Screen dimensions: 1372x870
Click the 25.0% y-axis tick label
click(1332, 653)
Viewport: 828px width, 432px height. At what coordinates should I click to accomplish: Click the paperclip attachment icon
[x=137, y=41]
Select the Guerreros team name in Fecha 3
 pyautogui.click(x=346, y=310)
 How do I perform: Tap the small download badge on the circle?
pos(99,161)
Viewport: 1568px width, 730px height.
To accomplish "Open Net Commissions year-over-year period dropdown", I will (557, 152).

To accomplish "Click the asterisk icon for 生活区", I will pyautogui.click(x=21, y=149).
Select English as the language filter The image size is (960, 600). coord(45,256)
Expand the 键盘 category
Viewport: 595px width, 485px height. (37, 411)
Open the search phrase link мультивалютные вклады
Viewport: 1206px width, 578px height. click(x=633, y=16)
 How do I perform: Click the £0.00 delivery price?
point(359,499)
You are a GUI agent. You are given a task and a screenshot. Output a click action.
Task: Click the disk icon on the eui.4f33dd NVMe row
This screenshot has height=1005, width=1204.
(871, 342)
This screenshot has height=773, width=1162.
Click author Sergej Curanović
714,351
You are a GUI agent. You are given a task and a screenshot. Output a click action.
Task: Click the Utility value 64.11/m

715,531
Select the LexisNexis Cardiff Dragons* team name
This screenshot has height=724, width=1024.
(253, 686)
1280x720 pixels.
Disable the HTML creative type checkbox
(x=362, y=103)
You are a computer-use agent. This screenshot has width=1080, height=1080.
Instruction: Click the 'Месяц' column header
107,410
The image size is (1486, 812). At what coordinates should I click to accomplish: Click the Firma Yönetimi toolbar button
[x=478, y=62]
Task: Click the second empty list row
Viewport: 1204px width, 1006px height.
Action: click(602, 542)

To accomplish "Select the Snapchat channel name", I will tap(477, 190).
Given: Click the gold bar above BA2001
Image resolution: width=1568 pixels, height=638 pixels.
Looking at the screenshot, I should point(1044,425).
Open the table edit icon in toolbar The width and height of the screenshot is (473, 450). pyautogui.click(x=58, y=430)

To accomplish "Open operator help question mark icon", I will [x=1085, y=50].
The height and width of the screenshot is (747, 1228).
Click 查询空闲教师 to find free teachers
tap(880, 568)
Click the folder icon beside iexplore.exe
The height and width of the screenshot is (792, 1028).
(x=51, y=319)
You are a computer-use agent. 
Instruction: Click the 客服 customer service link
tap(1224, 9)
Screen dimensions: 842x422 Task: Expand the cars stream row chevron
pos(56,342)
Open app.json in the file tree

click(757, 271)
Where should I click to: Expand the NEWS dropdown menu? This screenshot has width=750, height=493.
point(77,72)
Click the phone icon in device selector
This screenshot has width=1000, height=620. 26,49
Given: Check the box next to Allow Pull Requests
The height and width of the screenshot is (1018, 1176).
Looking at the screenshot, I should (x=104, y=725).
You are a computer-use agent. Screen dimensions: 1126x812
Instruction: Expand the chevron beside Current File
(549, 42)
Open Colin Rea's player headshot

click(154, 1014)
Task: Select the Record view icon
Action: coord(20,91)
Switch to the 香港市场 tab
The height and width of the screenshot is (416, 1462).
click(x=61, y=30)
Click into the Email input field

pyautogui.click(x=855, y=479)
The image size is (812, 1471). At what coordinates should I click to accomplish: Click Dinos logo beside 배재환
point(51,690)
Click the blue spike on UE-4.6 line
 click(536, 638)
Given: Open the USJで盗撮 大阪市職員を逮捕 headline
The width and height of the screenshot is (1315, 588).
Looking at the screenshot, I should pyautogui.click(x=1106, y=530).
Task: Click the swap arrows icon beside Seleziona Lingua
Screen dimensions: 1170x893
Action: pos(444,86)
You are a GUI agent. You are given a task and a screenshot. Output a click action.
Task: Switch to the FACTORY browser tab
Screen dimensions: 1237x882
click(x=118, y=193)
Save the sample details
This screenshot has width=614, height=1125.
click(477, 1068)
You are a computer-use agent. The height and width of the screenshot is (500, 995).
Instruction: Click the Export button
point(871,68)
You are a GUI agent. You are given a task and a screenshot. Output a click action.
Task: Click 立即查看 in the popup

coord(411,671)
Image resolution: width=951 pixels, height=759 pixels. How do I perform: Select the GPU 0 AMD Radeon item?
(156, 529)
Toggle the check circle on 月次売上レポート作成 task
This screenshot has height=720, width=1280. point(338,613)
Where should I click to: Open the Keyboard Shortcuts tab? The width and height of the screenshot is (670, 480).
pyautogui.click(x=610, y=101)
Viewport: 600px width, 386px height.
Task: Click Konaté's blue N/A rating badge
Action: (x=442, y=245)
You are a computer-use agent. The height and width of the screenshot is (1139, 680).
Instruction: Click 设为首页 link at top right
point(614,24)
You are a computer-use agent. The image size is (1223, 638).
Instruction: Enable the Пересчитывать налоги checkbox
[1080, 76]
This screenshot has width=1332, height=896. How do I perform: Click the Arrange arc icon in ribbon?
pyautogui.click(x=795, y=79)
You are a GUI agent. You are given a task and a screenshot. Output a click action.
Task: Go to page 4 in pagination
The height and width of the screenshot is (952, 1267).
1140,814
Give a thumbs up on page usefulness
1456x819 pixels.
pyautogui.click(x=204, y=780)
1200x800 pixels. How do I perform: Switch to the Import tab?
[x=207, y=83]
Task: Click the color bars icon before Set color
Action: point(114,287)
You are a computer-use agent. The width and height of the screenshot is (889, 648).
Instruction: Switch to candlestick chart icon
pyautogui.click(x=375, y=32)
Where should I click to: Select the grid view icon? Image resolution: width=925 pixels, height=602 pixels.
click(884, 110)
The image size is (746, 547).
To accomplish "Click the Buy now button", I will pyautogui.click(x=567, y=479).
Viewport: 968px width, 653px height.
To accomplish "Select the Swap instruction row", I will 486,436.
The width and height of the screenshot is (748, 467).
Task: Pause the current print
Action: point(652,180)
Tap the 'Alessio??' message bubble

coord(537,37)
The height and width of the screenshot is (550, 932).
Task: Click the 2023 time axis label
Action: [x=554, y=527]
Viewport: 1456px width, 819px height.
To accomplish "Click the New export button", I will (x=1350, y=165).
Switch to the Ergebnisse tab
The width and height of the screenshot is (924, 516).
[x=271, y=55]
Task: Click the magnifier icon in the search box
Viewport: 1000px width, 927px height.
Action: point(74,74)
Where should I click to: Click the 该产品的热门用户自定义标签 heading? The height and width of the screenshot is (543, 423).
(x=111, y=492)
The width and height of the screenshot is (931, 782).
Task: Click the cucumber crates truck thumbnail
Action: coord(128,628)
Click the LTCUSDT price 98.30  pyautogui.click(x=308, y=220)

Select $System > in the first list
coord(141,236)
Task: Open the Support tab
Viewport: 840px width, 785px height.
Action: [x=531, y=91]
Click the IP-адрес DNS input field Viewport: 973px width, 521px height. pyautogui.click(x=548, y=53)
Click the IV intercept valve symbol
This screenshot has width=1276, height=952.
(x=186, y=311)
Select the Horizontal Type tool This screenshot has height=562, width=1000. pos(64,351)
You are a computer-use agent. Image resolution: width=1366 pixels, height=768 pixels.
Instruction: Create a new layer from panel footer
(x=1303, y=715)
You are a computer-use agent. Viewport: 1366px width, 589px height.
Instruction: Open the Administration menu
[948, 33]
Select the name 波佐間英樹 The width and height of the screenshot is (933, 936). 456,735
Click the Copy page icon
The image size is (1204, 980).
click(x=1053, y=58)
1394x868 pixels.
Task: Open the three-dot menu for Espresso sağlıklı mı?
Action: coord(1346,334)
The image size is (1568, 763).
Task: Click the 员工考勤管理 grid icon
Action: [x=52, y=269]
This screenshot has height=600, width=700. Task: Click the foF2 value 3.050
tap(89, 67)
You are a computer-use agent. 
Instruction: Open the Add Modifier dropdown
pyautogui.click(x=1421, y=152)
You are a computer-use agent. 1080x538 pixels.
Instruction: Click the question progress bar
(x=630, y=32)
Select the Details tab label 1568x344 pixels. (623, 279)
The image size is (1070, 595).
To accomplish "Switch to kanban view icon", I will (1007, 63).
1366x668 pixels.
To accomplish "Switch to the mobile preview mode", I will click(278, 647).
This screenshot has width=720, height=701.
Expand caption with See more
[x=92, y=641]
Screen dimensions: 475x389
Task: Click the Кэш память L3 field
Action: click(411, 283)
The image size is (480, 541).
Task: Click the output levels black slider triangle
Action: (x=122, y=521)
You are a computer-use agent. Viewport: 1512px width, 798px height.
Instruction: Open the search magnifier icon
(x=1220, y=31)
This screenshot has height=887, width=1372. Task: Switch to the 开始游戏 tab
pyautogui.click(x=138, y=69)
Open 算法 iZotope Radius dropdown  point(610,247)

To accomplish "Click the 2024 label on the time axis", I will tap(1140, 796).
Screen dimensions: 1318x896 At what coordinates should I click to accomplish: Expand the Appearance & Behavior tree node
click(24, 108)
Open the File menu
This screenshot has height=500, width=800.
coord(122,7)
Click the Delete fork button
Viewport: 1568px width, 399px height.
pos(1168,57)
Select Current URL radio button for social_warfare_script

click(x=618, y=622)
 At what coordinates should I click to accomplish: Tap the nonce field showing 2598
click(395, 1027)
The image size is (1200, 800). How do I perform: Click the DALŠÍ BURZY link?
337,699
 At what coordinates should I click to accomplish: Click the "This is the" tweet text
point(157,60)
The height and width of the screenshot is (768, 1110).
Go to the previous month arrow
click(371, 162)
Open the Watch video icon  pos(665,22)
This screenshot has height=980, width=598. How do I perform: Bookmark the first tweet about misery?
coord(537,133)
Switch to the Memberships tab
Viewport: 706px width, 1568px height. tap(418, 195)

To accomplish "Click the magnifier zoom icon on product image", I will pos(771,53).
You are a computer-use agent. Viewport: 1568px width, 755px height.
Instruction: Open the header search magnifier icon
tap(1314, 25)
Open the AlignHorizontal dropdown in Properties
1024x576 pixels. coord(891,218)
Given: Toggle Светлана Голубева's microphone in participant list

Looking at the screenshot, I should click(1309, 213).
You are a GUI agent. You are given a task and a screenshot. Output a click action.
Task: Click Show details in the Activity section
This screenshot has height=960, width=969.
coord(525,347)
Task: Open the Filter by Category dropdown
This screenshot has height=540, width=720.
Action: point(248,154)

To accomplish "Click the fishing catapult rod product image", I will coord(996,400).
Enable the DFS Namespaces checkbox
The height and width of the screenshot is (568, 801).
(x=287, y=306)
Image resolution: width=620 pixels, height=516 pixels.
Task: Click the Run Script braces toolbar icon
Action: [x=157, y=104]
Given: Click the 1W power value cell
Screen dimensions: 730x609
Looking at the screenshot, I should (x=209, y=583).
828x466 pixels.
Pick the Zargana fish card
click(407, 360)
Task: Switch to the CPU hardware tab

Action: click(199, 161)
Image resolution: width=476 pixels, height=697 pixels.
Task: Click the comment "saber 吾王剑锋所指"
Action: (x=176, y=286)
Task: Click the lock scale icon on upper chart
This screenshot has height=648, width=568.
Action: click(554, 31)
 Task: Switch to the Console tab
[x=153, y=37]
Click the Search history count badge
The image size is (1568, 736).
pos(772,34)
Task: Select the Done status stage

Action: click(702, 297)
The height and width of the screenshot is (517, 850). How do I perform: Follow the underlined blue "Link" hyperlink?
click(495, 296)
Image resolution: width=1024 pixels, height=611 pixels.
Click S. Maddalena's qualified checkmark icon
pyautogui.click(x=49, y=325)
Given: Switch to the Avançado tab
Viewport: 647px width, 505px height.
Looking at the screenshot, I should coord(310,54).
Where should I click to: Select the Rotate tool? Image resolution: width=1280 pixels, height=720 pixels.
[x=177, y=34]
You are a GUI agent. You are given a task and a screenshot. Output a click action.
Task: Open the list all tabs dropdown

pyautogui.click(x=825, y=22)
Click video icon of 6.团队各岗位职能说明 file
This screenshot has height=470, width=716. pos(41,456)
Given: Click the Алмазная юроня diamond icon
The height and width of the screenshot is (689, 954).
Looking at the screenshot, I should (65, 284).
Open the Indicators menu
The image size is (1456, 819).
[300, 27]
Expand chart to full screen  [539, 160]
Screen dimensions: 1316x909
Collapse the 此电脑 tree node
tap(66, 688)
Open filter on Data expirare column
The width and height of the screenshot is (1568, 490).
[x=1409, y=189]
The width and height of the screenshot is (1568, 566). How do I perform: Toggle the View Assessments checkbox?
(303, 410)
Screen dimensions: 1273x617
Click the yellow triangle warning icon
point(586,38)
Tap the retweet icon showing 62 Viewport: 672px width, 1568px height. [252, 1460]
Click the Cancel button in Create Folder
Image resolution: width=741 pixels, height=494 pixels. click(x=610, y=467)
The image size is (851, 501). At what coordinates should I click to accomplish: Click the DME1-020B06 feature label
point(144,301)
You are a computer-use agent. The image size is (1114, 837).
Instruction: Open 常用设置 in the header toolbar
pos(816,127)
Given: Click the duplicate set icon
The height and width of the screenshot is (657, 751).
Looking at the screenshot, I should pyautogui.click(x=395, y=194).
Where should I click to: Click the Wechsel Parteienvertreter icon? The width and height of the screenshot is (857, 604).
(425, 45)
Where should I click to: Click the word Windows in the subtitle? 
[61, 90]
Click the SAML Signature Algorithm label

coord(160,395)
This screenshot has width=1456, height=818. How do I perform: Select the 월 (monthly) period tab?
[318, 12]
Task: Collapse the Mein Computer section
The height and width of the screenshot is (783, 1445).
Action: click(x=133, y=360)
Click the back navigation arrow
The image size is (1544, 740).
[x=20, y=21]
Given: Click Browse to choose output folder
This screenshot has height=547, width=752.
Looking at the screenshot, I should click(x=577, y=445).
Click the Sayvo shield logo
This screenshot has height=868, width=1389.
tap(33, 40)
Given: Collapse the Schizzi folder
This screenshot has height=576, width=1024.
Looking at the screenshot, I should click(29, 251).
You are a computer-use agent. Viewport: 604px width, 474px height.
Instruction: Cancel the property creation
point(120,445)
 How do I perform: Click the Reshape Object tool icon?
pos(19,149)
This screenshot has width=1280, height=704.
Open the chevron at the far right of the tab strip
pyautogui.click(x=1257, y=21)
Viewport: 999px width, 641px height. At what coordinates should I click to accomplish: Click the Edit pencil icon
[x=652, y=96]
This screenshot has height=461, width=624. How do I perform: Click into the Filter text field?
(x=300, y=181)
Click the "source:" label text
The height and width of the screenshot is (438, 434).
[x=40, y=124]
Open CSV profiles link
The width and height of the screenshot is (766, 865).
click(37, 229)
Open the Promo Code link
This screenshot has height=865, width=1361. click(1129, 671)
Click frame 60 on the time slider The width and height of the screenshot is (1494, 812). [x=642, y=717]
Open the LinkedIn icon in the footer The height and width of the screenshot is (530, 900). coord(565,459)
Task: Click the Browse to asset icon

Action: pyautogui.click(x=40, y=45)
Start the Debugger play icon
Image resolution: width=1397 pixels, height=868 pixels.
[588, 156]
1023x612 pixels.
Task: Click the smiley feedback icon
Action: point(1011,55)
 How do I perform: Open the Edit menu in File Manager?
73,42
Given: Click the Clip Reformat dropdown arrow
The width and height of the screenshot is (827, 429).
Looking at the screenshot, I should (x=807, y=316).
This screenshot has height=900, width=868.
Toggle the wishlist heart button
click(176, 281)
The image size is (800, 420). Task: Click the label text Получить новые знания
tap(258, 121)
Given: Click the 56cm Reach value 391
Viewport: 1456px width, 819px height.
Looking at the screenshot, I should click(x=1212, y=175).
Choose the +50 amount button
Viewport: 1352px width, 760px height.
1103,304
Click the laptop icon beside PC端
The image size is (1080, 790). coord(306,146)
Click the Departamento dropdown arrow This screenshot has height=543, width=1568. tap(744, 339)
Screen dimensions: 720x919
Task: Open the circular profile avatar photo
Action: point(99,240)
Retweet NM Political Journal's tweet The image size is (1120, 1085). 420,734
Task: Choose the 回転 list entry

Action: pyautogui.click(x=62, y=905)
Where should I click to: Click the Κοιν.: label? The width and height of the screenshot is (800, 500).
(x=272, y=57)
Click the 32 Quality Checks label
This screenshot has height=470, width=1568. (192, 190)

* * * *

Across the whole listing above, report each line that includes "product".

To accomplish "Click the magnifier zoom icon on product image", I will pos(771,53).
To accomplish "Click the fishing catapult rod product image", I will coord(996,400).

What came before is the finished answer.